-- begin Document passage --

Similarly, when the Workers’ Party won its first GRC in 2011 and the PAP vote share hit a historic low, former Deputy Prime Minister and Presidential candidate Tony Tan called it a win-win-win outcome. He said it was a “net plus” for Singapore, “another stage of our political development as a country”. In this “new normal”, a “strong party in government” would be “matched by an effective opposition in Parliament”. 

So, we should ignore the PAP’s strident, tone-deaf ideologues inebriated by this month’s result. Reasonable Singaporeans, including those who support the PAP, have good reason to feel disappointed that the opposition’s gradual progress stalled.

In the coming weeks, Prime Minister Lawrence Wong will show if he is sensitive to this fact or if he’s going to be swayed by party cheerleaders. He has passed the first, rather easy, test. Ng Chee Meng is out of the running for a Cabinet position. Rewarding with high office an obviously flawed public servant who almost lost to a newbie would strike most — including many PAP voters — as a declaration that the PAP can get away with anything, and intends to.

There is much more the Prime Minister could do to work towards a more balanced political system. In the past, when the government sensed public disquiet about the lack of diverse voices in Parliament, it introduced reforms such as the Non-Constituency MP scheme. It also shrunk the size of GRCs to make the elections more contestable. Singaporean expectations may have already outgrown these stop-gap measures, so it may be time to come up with other structural changes.

Wong could also decide that his government is going to respect Singaporeans enough to try to win arguments through debate and persuasion, instead of by using its power to shut their mouths and seal their ears. He can impose a moratorium on the use of POFMA notices and defamation lawsuits when simple clarifications would do the job of setting the record straight. He can instruct the Ministry of Home Affairs and Ministry of Education to end the outrageous practice of blacklisting young Singaporeans with a civil society background from employment in universities.

Enlightened self-interest should encourage the PAP to change from within, as Donald Low and I argued in PAP v PAP. But we should also learn from the history of Singapore’s start-stop, tortuously slow democratic development that we cannot leave it to the incumbents to reform without stronger pressure.

WP: No fluke

Fortunately, the opposition has never looked more capable. Indeed, this is the main reason why many Singaporeans found the GE results frustrating. Decades ago, Singaporeans groaned at the low quality of opposition candidates, many of whom earned mostly sympathy or protest votes. Now, you instead hear Singaporeans despairing at their fellow citizens, wondering if anything will stir them to board the slow train toward a more democratic Singapore.

-- end Document passage --
-- begin Material provided --

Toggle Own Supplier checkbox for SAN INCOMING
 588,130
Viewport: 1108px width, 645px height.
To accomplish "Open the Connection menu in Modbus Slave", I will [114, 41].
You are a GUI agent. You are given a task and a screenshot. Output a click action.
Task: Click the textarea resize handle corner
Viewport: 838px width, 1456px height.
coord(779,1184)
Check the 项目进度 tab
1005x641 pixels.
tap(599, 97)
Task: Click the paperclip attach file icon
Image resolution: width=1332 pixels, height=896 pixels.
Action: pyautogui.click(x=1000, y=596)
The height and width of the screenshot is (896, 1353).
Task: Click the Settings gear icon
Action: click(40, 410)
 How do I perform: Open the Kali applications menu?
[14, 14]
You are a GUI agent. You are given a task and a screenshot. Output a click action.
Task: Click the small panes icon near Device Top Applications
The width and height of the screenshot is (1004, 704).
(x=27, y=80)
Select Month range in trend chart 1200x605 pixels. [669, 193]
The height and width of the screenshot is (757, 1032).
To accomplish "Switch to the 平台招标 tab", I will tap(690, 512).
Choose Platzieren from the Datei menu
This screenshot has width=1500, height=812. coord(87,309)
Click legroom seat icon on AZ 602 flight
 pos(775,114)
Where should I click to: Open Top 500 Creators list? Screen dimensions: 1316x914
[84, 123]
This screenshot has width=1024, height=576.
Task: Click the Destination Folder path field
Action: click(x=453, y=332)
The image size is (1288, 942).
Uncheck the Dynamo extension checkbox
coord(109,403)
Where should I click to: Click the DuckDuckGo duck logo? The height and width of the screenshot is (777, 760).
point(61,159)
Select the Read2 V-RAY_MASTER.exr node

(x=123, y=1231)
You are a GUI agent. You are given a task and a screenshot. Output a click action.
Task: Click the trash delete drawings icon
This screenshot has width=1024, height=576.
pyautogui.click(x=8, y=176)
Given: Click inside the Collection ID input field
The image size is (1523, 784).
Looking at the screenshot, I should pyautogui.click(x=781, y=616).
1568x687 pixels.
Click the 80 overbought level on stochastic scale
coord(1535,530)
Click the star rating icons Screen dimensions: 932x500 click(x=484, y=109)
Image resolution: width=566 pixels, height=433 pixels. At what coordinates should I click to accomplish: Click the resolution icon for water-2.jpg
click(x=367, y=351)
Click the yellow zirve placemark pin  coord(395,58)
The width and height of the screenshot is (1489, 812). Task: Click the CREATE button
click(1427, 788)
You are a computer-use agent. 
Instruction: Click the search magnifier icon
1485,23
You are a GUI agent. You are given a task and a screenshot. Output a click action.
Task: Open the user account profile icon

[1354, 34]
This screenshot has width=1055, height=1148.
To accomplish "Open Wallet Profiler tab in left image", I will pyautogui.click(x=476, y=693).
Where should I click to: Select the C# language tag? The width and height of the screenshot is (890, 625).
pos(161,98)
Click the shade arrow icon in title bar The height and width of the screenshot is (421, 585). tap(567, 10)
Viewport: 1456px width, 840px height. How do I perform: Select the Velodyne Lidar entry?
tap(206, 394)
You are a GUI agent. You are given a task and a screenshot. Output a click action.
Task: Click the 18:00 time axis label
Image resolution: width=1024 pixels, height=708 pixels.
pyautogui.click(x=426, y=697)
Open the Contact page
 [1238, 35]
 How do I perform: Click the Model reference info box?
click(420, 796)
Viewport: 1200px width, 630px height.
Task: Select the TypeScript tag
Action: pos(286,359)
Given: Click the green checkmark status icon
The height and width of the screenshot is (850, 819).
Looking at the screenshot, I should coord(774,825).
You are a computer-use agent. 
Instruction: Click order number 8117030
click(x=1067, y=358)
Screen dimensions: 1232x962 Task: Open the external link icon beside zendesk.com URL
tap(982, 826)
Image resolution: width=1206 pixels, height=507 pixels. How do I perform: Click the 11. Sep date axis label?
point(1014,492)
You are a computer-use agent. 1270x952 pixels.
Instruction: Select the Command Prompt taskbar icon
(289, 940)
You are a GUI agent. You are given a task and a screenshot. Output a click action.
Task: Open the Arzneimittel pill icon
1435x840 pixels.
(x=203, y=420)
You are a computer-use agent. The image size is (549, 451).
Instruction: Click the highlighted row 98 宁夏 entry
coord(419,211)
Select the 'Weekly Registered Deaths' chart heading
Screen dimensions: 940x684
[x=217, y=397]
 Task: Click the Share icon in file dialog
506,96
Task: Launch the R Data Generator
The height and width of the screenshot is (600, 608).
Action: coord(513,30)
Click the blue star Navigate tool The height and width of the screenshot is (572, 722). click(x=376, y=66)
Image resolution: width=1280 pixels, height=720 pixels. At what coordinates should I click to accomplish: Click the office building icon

-- end Material provided --

▶ _Problems to solve_:
**A)** Answer these questions from the commentary on Singapore politics:
(i) Who called the 2011 election outcome a win-win-win?
(ii) Who is out of the running for a Cabinet position?
(iii) In what work did the writer and Donald Low argue that the PAP should change from within?
**B)** List every person named in the commentary on Singapore politics.
The listing comes from a separate source and is unrelated to the commentary on Singapore politics.

▶ _Task-by-task outputs_:
**A)**
(i) Tony Tan
(ii) Ng Chee Meng
(iii) PAP v PAP

**B)** Tony Tan, Lawrence Wong, Ng Chee Meng, Donald Low